Перепечатаете целиком приведенный ниже фрагмент о марене, не меняя в нем ни одного знака?

ПРЕДОСТАВЛЕННЫЙ ФРАГМЕНТ:
********************
Спрос на банданы пошел на убыль только в начале XIX века, но к этому моменту красильные фабрики уже успели передислоцироваться из Глазго в Левен. Почему? Да в Глазго стало слишком грязно. Представляю себе картину: акры маленьких платочков сушатся на веревках, покрываясь слоем копоти раньше, чем успеют дойти до покупателя. Да и секрет «турецкого красного» не слишком радовал тех, кто жил по соседству с фабриками, поскольку технологический процесс задействовал квасцы, олово, кальций, дубильную кислоту, бычью кровь, а также навоз. Короче, воняло ужасно.

Мареновый бум не мог продолжаться вечно, даже несмотря на успех нового узора, навеянного плодом манго, известного под названием «индийский огурец»: этот орнамент получил широкое распространение, когда солдаты и офицеры британской армии, возвращаясь из колоний, привозили домой восточные ткани. Основным центром производства тканей с таким орнаментом в Западной Европе стал шотландский город Пейсли (в честь которого орнамент и получил свое название на Западе). Император Луи-Филипп издал указ, по которому армейские брюки и фуражки предписывалось красить в красный цвет, лишь бы только французские производители марены удержали свои позиции. Но смертельный удар марене нанесла не изменчивая мода, а наука. Если в 1868 году в Лондоне эта краска стоила тридцать шиллингов за пятьдесят килограммов, то в 1869 году – уже всего восемь. Цена упала на двадцать два шиллинга в тот момент, когда в немецкой лаборатории два Карла, Карл Гребе и Карл Либерман, открыли формулу ализарина, того самого элемента, содержавшегося в корне марены, который и придавал тканям красный оттенок. Марену перестали культивировать и забыли на долгие годы, вспомнив о ней только в недавнее время.
********************
ИСХОДНЫЕ ДАННЫЕ:
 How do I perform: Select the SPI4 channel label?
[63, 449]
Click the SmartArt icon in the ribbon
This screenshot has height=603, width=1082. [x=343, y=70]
********************
РЕШЕНИЕ ЗАДАЧИ:
Спрос на банданы пошел на убыль только в начале XIX века, но к этому моменту красильные фабрики уже успели передислоцироваться из Глазго в Левен. Почему? Да в Глазго стало слишком грязно. Представляю себе картину: акры маленьких платочков сушатся на веревках, покрываясь слоем копоти раньше, чем успеют дойти до покупателя. Да и секрет «турецкого красного» не слишком радовал тех, кто жил по соседству с фабриками, поскольку технологический процесс задействовал квасцы, олово, кальций, дубильную кислоту, бычью кровь, а также навоз. Короче, воняло ужасно.

Мареновый бум не мог продолжаться вечно, даже несмотря на успех нового узора, навеянного плодом манго, известного под названием «индийский огурец»: этот орнамент получил широкое распространение, когда солдаты и офицеры британской армии, возвращаясь из колоний, привозили домой восточные ткани. Основным центром производства тканей с таким орнаментом в Западной Европе стал шотландский город Пейсли (в честь которого орнамент и получил свое название на Западе). Император Луи-Филипп издал указ, по которому армейские брюки и фуражки предписывалось красить в красный цвет, лишь бы только французские производители марены удержали свои позиции. Но смертельный удар марене нанесла не изменчивая мода, а наука. Если в 1868 году в Лондоне эта краска стоила тридцать шиллингов за пятьдесят килограммов, то в 1869 году – уже всего восемь. Цена упала на двадцать два шиллинга в тот момент, когда в немецкой лаборатории два Карла, Карл Гребе и Карл Либерман, открыли формулу ализарина, того самого элемента, содержавшегося в корне марены, который и придавал тканям красный оттенок. Марену перестали культивировать и забыли на долгие годы, вспомнив о ней только в недавнее время.